Stored items:
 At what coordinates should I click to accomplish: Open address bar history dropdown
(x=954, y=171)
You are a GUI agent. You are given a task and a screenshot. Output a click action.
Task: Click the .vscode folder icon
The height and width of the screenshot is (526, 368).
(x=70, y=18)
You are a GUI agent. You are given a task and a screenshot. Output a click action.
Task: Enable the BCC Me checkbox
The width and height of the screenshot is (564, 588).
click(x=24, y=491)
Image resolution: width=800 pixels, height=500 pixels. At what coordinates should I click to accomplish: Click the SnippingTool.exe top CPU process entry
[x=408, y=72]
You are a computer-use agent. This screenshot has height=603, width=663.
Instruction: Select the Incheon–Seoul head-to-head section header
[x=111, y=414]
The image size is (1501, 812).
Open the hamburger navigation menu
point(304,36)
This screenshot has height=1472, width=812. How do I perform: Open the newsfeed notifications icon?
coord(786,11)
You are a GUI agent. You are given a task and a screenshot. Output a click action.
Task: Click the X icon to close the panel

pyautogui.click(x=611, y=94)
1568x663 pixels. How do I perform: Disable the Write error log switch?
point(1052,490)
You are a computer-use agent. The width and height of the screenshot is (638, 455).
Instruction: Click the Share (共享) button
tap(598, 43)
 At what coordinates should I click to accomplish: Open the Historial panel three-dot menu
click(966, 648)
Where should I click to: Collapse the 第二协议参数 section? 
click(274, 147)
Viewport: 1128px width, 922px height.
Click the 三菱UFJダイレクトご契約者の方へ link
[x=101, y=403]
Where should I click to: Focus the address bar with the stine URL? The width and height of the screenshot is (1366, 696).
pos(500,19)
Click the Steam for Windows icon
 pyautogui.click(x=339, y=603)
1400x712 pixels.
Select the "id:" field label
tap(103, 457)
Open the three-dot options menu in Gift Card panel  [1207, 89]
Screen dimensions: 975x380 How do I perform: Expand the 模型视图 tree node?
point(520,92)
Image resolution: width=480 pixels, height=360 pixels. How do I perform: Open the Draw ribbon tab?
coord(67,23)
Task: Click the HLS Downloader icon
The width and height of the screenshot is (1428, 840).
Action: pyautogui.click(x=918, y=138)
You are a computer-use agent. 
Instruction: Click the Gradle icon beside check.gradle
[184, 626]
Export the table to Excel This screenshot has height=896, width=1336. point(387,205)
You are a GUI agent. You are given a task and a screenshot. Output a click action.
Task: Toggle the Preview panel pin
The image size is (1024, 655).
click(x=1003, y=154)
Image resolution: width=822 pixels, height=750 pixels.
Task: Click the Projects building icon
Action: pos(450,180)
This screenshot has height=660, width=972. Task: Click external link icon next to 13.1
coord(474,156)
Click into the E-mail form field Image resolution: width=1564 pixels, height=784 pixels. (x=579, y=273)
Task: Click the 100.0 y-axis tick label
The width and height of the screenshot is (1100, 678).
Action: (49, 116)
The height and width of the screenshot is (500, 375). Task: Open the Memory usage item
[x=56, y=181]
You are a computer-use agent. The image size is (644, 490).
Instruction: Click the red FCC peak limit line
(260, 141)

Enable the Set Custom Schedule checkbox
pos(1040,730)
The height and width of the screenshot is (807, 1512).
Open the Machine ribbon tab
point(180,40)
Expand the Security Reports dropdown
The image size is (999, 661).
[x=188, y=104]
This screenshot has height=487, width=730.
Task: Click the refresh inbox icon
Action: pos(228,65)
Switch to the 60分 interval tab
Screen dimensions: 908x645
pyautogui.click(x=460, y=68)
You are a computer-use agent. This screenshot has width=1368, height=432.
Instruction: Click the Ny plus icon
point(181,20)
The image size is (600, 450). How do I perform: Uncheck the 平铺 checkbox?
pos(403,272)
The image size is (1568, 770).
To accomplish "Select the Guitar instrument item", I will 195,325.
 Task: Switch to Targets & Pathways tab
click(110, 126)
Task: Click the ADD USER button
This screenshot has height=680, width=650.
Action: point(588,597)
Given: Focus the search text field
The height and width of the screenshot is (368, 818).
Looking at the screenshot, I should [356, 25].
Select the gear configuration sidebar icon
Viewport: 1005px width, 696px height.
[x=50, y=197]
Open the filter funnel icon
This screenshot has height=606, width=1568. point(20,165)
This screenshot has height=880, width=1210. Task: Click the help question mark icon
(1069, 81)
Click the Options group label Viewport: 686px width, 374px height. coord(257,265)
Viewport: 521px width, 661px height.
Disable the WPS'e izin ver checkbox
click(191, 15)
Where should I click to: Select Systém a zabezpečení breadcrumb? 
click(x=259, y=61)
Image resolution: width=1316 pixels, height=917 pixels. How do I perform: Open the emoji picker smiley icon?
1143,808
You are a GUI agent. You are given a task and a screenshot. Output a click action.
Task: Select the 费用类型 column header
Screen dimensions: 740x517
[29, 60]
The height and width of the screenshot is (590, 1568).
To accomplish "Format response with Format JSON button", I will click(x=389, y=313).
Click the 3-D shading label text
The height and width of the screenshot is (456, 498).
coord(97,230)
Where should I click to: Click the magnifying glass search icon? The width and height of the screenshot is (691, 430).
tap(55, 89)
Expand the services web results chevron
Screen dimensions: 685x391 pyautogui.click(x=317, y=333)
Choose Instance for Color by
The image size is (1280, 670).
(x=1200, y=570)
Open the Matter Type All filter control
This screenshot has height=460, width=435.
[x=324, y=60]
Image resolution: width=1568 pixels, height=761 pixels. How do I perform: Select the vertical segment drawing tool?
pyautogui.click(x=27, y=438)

Work to be completed: All lines above that include the word "will" should be located and copied.

Final answer:
To accomplish "Select the Guitar instrument item", I will 195,325.
To accomplish "Format response with Format JSON button", I will click(x=389, y=313).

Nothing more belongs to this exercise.